Ver un libro maltratado es igual a ver un niño desamparado, y ver a una persona maltratar un libro -y subrayar es parte de maltratar- es como ver a un inféliz burlarse de ese niño. Regalar un libro es regalar ya no un viaje, sino un mundo entero; y recibir uno no es sólo eso, sino la obligación de volverse el primer habitante y el gobernante de ese lugar.

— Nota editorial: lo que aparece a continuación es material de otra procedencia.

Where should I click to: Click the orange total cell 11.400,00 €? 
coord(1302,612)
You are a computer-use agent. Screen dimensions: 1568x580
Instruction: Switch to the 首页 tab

Eso y, por seguro, miles de cosas más sobrarían para explicar -sin explicar- lo que siento al comprar, tener, llevar, leer o simplemente ver algún libro. Mi cuarto es pequeño y en él, la mitad la ha ocupado un improvisado librero que ya he llenado. En el piso, sobre una manta limpia, he apilado otro montón de libros que ya no caben y que aguardan impacientes un lugar decente para ser acomodades. Pero ya no hay donde y la verdad es que prefiero sacar mi escritorio, mi ropero y hasta mi cama, antes que atentar contra ese tesoro.

Y sé que tarde o temprano tendré que hacerlo, al fin, qué más da, dormir en el piso, junto a mis libros, estoy cierto que será de sobra placentero. Eso o gastar, como buen bibliofilo, una respetable fortuna en un librero que albergue todos mis textos.